### Description of the task
Filter the data below for the string "computer" and copy each matching line.

### Task input

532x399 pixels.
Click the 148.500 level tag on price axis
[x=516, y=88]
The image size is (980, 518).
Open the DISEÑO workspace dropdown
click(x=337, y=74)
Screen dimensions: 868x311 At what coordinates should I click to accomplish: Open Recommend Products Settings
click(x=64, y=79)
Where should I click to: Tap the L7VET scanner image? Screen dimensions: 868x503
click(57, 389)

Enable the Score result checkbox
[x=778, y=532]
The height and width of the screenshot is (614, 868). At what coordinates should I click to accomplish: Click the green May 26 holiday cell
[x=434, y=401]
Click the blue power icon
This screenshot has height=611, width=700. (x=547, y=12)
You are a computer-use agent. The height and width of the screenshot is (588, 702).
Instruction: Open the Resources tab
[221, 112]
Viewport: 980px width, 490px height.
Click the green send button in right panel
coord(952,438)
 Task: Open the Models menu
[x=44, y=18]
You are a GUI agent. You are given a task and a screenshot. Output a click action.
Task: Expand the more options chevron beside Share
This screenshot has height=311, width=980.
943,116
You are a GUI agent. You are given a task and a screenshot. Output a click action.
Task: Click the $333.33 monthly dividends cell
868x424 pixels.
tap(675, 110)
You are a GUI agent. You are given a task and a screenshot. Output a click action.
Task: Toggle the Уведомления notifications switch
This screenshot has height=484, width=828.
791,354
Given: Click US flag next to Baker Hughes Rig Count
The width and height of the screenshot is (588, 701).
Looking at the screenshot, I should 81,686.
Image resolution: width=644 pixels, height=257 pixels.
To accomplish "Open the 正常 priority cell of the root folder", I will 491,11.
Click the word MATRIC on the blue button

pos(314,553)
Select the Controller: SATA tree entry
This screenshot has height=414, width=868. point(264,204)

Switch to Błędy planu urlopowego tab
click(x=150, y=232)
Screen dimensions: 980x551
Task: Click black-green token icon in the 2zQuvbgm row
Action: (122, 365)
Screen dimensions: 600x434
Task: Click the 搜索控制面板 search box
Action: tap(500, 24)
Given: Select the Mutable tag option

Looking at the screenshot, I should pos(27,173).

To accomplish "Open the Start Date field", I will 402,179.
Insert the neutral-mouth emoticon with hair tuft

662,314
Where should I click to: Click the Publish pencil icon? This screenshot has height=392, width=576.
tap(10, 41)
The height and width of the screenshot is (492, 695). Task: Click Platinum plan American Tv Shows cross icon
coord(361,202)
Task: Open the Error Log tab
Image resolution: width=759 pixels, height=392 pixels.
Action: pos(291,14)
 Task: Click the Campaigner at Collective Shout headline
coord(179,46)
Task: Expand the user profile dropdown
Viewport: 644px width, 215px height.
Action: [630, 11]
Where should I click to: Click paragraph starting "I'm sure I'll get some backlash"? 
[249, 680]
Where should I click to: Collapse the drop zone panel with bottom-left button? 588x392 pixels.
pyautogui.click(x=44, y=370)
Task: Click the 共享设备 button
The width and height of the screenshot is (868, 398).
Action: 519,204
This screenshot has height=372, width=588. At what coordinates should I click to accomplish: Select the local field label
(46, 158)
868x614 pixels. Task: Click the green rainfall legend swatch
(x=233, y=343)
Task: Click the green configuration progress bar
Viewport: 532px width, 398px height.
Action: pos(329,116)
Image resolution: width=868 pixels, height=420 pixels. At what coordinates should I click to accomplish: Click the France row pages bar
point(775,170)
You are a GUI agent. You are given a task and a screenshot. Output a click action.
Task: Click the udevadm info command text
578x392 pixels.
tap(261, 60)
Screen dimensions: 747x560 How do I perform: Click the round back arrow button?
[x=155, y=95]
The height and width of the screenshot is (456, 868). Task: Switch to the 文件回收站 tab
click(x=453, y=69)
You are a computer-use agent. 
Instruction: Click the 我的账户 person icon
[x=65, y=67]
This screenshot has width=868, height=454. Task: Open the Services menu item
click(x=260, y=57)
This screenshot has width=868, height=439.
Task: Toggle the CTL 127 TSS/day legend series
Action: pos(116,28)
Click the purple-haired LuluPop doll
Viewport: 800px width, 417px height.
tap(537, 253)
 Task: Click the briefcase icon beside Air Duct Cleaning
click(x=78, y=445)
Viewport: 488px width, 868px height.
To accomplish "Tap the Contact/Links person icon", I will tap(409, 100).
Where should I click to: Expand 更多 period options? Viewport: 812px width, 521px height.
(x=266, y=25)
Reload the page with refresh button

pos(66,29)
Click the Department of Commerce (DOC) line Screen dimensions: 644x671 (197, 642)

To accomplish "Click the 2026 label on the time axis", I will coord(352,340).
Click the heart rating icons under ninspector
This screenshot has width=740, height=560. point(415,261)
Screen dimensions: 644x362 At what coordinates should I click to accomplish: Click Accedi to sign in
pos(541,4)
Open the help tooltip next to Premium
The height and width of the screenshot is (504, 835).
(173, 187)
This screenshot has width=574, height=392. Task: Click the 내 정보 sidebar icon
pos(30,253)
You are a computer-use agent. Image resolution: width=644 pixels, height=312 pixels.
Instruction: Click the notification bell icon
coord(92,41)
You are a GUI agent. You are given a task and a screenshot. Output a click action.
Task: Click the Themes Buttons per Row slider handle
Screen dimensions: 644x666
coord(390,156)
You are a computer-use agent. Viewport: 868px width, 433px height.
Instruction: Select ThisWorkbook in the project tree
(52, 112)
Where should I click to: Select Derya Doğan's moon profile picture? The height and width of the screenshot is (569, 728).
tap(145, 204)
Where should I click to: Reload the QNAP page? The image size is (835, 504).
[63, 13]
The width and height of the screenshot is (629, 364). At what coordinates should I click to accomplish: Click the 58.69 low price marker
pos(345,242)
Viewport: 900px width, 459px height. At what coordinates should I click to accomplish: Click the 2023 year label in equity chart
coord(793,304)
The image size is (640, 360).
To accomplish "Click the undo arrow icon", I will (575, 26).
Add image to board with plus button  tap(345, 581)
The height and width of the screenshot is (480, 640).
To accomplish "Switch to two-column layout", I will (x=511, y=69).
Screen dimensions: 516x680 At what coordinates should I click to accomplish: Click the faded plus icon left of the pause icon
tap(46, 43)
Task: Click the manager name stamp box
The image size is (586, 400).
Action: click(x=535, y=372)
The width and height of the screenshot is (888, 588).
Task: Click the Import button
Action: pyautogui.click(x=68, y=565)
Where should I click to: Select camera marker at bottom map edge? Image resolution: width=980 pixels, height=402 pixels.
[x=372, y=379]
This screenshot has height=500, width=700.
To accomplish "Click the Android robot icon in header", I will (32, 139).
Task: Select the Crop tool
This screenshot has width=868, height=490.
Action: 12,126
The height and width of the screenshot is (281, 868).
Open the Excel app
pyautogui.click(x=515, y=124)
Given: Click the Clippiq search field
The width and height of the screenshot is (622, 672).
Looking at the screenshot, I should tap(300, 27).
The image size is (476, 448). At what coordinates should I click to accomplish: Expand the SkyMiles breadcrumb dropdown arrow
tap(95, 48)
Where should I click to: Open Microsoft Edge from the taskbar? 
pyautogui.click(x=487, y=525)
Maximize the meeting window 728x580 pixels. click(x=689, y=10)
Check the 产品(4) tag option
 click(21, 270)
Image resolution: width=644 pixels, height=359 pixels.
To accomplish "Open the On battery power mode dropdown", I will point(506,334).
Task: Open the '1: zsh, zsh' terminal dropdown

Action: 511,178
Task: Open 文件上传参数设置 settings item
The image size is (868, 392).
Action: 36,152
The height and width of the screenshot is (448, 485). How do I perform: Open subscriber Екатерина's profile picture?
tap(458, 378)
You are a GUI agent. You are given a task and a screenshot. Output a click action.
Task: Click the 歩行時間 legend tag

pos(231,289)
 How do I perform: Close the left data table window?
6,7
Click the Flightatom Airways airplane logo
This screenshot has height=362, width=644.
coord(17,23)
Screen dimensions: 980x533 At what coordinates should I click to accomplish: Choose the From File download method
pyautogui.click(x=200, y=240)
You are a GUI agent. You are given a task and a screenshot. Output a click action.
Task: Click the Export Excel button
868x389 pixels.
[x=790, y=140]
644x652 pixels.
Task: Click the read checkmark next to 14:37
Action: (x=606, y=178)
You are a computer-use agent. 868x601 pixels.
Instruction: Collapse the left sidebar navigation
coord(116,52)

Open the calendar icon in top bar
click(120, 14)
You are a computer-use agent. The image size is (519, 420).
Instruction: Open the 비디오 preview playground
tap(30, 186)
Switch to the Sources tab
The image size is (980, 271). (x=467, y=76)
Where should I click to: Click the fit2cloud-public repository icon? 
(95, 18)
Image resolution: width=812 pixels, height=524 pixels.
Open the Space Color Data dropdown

### Task solution
You are a computer-use agent. The height and width of the screenshot is (588, 702).
You are a computer-use agent. 
You are a computer-use agent. Image resolution: width=644 pixels, height=312 pixels.
You are a computer-use agent. Viewport: 868px width, 433px height.
You are a computer-use agent. 868x601 pixels.
You are a computer-use agent. The image size is (519, 420).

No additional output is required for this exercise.